What you will do ::
Using the data that follows, give the number of lines in which the word "Hatsukokoro" occurs. Write only the number.

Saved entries

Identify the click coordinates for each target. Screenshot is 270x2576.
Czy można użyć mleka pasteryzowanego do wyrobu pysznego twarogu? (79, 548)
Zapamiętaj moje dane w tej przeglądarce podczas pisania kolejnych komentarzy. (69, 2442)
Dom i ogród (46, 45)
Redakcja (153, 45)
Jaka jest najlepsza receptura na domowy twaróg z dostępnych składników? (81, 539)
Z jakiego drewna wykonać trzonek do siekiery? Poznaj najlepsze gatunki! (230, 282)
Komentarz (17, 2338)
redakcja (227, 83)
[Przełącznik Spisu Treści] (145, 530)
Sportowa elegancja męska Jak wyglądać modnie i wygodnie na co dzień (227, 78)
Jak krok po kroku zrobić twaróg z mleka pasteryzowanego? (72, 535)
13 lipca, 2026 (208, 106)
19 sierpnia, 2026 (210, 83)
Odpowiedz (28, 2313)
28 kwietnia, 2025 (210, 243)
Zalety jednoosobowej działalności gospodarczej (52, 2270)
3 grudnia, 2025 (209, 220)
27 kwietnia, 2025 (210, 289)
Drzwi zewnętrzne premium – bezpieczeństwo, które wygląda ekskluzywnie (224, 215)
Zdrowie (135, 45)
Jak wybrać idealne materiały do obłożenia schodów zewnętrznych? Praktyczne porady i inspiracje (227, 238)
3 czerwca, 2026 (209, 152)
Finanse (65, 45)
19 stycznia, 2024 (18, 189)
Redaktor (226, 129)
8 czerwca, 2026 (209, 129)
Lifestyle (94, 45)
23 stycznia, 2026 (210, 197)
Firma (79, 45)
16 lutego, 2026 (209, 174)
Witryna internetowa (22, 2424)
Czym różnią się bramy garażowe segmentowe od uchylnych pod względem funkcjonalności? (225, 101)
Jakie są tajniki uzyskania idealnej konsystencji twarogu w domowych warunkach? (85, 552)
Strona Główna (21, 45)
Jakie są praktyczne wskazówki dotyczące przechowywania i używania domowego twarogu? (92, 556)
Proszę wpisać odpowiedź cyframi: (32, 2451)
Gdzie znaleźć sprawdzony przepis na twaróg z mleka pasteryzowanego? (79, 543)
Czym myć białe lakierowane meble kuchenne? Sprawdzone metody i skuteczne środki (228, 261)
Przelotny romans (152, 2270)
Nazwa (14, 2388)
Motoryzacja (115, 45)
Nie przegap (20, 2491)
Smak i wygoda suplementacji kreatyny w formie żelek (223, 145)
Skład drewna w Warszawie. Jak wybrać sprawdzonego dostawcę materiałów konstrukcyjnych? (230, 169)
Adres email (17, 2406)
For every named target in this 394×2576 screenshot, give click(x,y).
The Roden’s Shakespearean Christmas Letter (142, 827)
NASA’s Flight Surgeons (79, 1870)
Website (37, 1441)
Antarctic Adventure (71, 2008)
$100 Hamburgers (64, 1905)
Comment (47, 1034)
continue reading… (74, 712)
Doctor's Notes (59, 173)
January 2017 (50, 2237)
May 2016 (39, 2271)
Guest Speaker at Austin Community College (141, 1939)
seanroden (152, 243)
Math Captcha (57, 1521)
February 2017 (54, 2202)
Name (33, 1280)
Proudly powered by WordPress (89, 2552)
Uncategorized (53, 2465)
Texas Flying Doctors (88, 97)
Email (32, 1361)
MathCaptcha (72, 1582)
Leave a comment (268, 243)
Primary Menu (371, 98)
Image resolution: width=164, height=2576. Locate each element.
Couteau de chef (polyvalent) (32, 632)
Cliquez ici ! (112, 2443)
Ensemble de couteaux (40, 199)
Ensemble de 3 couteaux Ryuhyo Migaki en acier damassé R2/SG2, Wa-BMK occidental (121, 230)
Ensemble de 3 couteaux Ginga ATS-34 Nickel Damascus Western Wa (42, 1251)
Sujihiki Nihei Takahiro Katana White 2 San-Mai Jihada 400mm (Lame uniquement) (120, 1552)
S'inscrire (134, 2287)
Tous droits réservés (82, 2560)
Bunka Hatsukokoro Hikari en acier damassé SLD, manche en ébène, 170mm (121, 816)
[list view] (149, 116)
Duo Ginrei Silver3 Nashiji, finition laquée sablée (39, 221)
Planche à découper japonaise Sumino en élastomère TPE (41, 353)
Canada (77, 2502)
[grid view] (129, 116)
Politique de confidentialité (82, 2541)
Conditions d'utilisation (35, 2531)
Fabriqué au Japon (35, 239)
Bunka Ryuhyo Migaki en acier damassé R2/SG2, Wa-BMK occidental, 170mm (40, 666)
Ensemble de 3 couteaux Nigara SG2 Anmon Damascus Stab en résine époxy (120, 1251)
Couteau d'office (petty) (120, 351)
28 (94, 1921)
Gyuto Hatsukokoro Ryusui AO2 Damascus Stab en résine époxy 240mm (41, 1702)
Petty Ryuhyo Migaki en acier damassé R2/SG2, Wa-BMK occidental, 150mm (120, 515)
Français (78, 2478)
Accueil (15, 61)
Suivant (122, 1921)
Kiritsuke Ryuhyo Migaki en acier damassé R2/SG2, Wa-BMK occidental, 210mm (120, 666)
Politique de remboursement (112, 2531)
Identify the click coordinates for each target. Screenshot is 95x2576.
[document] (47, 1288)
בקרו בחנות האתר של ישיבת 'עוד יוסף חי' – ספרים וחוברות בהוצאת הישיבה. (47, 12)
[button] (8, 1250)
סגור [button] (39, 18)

Result for this exercise ::
2